O roubo de Vorcaro gerou contaminação no mercado financeiro e revolta inclusive na Rede Globo. Mesmo na suprema corte o clima é de espanto e desconfiança. Toffoli e Alexandre passaram do ponto, sabemos, e isso foi sentido inclusive por seus pares, que consideram as desventuras contratuais e aeronáuticas dos dois ministros um constrangimento ímpar na história recente da corte.

Estes elementos configuram o racha estrutural da elite que derrotou Bolsonaro em 2022 e retornou, ainda que com o nariz tapado, ao poder junto com Lula. Um racha que, dada a divisão de forças e a virulência dos ataques, não parece ter hora para terminar. Um racha que se assemelha em muitos termos ao momento brasileiro de 2014, quando tínhamos um cansaço explícito do jeito petista de governar e um esgotamento do modelo econômico vigente.

A diferença, entretanto, é que vivemos num país muito menos livre do que aquele. A vigilância institucional do STF, o ativismo judicial do petismo e a ressaca moral de anos de bolsonarismo fizeram com que o brasileiro ficasse temeroso de se manifestar, ou no mínimo cético com as fórmulas vigentes. E faz sentido: desde 2019 temos apenas o desfile (pago) de membros de sindicatos vermelhos ou sua contraparte igualmente constrangedora vestida de amarelo. É peleguismo, defesa do absurdo e retrocesso institucional.

Nesse sentido, faz-se necessária uma revisão de fórmulas e uma tese ambiciosa: a de que a geração Z brasileira, tal qual seus colegas nepaleses, peruanos e mexicanos, pode tomar as rédeas do destino e iniciar seus protestos, tornando concreto o radicalismo que é visto, até agora, em seus edits de Instagram e posts no X. Há um momento único em que a inovação política se faz necessária, e que novos quadros, com um novo jeito de ser, podem se fazer úteis para oxigenar um cenário que se encontra decantado, desiludido e infértil.

Faço essa exortação como um millennial que participou das jornadas de 2013 e liderou as maiores manifestações da história do Brasil entre 14 e 18. Como um cara que viu sua revolução ser tomada e destruída pela geração X e boomer, ávidos por idolatrar Bolsonaro e tornar tudo aquilo que defendíamos numa piada. Como um cara que não perdeu o senso de justiça e o desejo por rebelião. Como um cara que montou um partido político e que sabe que o futuro já está nas gerações mais novas. Eu creio fortemente que a resposta precisa vir de vocês, queridos zoomers.

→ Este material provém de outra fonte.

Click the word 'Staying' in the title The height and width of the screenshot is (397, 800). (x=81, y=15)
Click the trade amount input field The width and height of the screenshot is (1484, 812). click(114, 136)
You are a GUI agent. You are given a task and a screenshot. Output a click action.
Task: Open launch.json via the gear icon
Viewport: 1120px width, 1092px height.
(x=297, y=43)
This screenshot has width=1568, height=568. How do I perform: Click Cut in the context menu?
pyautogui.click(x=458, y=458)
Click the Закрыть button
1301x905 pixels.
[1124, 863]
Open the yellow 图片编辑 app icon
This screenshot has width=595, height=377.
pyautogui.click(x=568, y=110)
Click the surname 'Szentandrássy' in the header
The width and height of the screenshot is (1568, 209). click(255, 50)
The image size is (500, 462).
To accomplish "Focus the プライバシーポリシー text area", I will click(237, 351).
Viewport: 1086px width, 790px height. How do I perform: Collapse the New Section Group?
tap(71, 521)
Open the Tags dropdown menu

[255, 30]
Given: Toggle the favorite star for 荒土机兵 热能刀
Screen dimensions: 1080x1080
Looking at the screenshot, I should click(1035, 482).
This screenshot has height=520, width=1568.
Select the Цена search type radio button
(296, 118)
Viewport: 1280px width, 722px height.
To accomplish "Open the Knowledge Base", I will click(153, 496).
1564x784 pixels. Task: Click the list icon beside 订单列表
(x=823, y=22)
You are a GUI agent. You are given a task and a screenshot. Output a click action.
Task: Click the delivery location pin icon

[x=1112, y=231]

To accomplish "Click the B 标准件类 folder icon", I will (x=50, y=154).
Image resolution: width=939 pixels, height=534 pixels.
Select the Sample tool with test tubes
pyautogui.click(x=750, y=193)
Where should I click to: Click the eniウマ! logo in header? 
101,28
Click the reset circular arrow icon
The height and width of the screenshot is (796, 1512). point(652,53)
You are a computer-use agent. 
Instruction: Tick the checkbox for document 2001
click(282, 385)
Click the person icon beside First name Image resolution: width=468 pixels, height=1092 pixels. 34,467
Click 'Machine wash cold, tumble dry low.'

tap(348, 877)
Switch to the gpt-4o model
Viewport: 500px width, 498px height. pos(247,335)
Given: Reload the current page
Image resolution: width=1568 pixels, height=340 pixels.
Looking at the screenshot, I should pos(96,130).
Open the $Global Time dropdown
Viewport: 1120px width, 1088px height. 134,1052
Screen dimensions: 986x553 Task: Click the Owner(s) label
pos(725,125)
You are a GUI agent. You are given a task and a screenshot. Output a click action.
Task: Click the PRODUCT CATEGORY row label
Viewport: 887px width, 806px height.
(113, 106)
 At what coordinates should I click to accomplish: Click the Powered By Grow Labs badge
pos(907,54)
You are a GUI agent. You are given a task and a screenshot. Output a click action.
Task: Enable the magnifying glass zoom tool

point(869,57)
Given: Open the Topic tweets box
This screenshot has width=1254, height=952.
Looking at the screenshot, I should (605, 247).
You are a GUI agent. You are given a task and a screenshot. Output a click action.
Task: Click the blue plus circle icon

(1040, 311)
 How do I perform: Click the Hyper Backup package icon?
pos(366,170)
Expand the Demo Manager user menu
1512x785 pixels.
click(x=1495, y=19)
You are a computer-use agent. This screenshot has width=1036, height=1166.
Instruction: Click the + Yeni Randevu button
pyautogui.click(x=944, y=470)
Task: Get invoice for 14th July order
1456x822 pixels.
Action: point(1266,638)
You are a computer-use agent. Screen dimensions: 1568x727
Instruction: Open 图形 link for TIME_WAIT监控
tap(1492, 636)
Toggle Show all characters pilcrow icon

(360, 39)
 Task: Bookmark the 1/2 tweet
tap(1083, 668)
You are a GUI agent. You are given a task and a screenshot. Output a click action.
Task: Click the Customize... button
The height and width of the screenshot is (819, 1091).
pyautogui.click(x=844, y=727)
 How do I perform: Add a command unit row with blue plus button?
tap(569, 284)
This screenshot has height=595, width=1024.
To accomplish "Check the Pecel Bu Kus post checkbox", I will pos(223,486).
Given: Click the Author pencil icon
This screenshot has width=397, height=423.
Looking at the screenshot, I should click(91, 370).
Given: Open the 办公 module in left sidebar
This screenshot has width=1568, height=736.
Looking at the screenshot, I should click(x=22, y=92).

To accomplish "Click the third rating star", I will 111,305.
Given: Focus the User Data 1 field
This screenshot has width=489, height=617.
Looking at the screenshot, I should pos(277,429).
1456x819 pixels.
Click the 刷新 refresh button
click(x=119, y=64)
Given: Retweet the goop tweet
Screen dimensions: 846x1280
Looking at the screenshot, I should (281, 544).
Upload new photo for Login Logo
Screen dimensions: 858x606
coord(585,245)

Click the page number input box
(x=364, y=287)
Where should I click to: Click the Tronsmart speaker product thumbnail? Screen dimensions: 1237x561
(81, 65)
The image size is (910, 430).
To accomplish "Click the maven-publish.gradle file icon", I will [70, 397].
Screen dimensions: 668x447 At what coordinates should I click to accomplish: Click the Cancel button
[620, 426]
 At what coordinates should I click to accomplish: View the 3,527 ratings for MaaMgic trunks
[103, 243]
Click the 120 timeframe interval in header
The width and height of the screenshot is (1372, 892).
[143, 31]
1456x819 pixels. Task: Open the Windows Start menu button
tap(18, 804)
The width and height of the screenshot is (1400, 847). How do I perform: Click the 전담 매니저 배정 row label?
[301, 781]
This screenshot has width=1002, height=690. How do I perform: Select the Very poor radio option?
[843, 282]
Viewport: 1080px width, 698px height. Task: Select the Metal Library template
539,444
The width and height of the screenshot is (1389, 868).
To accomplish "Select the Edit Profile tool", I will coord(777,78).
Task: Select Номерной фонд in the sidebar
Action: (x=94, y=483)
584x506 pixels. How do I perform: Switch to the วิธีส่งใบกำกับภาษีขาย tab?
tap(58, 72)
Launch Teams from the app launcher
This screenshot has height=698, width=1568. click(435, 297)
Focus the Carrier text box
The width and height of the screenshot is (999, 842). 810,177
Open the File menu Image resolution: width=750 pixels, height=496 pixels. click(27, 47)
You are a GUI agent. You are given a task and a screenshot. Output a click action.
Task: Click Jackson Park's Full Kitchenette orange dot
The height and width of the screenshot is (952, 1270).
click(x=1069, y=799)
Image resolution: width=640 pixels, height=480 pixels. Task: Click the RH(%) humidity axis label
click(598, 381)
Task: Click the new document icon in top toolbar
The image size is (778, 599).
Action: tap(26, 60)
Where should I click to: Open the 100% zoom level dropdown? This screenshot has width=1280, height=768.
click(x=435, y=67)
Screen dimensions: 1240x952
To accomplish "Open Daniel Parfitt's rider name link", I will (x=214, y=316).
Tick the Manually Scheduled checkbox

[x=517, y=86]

E estou aqui para fazer por vocês o que ninguém fez para mim quando montei o MBL: oferecer estrutura, apoio, inteligência e, acima de tudo, lealdade à causa, tudo aquilo que não tivemos por parte dos mais velhos que nos sabotaram.

Sei que é ano de eleição, sei que o foco é pragmático, mas honestamente, QUE SE FODA! Há uma das grandes putarias da nossa história acontecendo debaixo do nosso nariz, estão rifando o futuro de todos nós e enquanto isso ficaremos discutindo os hipotéticos resultados eleitorais de outubro? Há muito a se fazer, muito a se alterar, e a quebra de ciclo — o tal “fim do pacto de 88” — começa a se desenhar no horizonte.

Não tenham medo, caros amigos. Para o futuro ser glorioso, o presente precisa de coragem. E o chamado, logo logo, baterá à sua porta.